Output the lines of the listing below as a JSON list of strings, one string per line, and leave out blank lines. Include every line of the listing.
+++ Supplied records +++
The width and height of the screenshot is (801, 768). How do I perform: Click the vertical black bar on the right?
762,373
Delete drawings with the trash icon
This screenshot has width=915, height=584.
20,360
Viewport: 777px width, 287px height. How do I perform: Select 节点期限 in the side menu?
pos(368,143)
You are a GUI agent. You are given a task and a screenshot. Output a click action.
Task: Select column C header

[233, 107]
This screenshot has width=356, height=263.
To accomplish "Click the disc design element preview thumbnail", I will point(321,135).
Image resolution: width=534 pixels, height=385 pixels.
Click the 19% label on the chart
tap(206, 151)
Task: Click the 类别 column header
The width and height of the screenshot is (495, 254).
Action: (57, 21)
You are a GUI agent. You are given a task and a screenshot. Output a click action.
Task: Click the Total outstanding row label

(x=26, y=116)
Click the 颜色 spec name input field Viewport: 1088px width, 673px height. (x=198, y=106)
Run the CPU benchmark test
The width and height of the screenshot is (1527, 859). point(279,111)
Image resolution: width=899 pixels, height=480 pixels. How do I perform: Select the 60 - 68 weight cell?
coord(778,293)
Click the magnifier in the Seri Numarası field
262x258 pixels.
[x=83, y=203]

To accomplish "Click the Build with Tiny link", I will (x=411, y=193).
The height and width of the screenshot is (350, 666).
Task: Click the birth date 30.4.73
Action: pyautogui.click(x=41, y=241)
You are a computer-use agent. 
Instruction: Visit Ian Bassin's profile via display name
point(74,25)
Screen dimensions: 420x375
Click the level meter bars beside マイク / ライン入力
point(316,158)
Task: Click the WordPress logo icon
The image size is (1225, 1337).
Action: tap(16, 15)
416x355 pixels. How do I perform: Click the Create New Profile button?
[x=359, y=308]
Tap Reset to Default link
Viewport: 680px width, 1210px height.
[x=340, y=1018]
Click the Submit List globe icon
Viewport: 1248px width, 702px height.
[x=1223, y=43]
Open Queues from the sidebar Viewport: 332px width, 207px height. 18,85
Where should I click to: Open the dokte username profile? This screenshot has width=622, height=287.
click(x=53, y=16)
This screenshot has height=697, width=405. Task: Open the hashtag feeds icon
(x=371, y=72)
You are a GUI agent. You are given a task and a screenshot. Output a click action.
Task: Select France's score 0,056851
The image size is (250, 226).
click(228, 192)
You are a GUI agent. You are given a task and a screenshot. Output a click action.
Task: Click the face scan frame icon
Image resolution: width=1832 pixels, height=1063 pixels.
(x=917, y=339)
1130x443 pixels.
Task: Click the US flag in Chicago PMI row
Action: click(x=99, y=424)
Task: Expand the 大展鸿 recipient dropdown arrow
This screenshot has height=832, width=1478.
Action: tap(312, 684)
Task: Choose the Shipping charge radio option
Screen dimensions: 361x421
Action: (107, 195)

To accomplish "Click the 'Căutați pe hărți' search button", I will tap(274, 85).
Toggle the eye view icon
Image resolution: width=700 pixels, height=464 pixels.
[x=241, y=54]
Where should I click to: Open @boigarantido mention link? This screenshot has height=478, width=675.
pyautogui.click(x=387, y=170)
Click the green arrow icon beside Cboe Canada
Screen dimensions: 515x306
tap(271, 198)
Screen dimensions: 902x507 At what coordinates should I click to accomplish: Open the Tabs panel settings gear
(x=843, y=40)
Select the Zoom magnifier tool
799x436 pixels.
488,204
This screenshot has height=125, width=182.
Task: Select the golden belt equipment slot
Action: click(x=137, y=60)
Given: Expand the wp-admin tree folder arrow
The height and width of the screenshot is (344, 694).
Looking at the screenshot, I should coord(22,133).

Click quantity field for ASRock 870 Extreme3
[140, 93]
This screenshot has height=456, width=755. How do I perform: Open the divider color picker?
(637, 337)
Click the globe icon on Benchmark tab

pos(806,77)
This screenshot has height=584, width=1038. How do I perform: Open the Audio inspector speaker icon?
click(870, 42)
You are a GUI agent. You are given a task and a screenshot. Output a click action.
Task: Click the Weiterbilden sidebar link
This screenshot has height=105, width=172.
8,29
+++
**Output of the task**
[
  "The width and height of the screenshot is (801, 768). How do I perform: Click the vertical black bar on the right?",
  "762,373",
  "Delete drawings with the trash icon",
  "This screenshot has width=915, height=584.",
  "20,360",
  "Viewport: 777px width, 287px height. How do I perform: Select 节点期限 in the side menu?",
  "pos(368,143)",
  "You are a GUI agent. You are given a task and a screenshot. Output a click action.",
  "Task: Select column C header",
  "[233, 107]",
  "This screenshot has width=356, height=263.",
  "To accomplish \"Click the disc design element preview thumbnail\", I will point(321,135).",
  "Image resolution: width=534 pixels, height=385 pixels.",
  "Click the 19% label on the chart",
  "tap(206, 151)",
  "Task: Click the 类别 column header",
  "The width and height of the screenshot is (495, 254).",
  "Action: (57, 21)",
  "You are a GUI agent. You are given a task and a screenshot. Output a click action.",
  "Task: Click the Total outstanding row label",
  "(x=26, y=116)",
  "Click the 颜色 spec name input field Viewport: 1088px width, 673px height. (x=198, y=106)",
  "Run the CPU benchmark test",
  "The width and height of the screenshot is (1527, 859). point(279,111)",
  "Image resolution: width=899 pixels, height=480 pixels. How do I perform: Select the 60 - 68 weight cell?",
  "coord(778,293)",
  "Click the magnifier in the Seri Numarası field",
  "262x258 pixels.",
  "[x=83, y=203]",
  "To accomplish \"Click the Build with Tiny link\", I will (x=411, y=193).",
  "The height and width of the screenshot is (350, 666).",
  "Task: Click the birth date 30.4.73",
  "Action: pyautogui.click(x=41, y=241)",
  "You are a computer-use agent. ",
  "Instruction: Visit Ian Bassin's profile via display name",
  "point(74,25)",
  "Screen dimensions: 420x375",
  "Click the level meter bars beside マイク / ライン入力",
  "point(316,158)",
  "Task: Click the WordPress logo icon",
  "The image size is (1225, 1337).",
  "Action: tap(16, 15)",
  "416x355 pixels. How do I perform: Click the Create New Profile button?",
  "[x=359, y=308]",
  "Tap Reset to Default link",
  "Viewport: 680px width, 1210px height.",
  "[x=340, y=1018]",
  "Click the Submit List globe icon",
  "Viewport: 1248px width, 702px height.",
  "[x=1223, y=43]",
  "Open Queues from the sidebar Viewport: 332px width, 207px height. 18,85",
  "Where should I click to: Open the dokte username profile? This screenshot has width=622, height=287.",
  "click(x=53, y=16)",
  "This screenshot has height=697, width=405. Task: Open the hashtag feeds icon",
  "(x=371, y=72)",
  "You are a GUI agent. You are given a task and a screenshot. Output a click action.",
  "Task: Select France's score 0,056851",
  "The image size is (250, 226).",
  "click(228, 192)",
  "You are a GUI agent. You are given a task and a screenshot. Output a click action.",
  "Task: Click the face scan frame icon",
  "Image resolution: width=1832 pixels, height=1063 pixels.",
  "(x=917, y=339)",
  "1130x443 pixels.",
  "Task: Click the US flag in Chicago PMI row",
  "Action: click(x=99, y=424)",
  "Task: Expand the 大展鸿 recipient dropdown arrow",
  "This screenshot has height=832, width=1478.",
  "Action: tap(312, 684)",
  "Task: Choose the Shipping charge radio option",
  "Screen dimensions: 361x421",
  "Action: (107, 195)",
  "To accomplish \"Click the 'Căutați pe hărți' search button\", I will tap(274, 85).",
  "Toggle the eye view icon",
  "Image resolution: width=700 pixels, height=464 pixels.",
  "[x=241, y=54]",
  "Where should I click to: Open @boigarantido mention link? This screenshot has height=478, width=675.",
  "pyautogui.click(x=387, y=170)",
  "Click the green arrow icon beside Cboe Canada",
  "Screen dimensions: 515x306",
  "tap(271, 198)",
  "Screen dimensions: 902x507 At what coordinates should I click to accomplish: Open the Tabs panel settings gear",
  "(x=843, y=40)",
  "Select the Zoom magnifier tool",
  "799x436 pixels.",
  "488,204",
  "This screenshot has height=125, width=182.",
  "Task: Select the golden belt equipment slot",
  "Action: click(x=137, y=60)",
  "Given: Expand the wp-admin tree folder arrow",
  "The height and width of the screenshot is (344, 694).",
  "Looking at the screenshot, I should coord(22,133).",
  "Click quantity field for ASRock 870 Extreme3",
  "[140, 93]",
  "This screenshot has height=456, width=755. How do I perform: Open the divider color picker?",
  "(637, 337)",
  "Click the globe icon on Benchmark tab",
  "pos(806,77)",
  "This screenshot has height=584, width=1038. How do I perform: Open the Audio inspector speaker icon?",
  "click(870, 42)",
  "You are a GUI agent. You are given a task and a screenshot. Output a click action.",
  "Task: Click the Weiterbilden sidebar link",
  "This screenshot has height=105, width=172.",
  "8,29"
]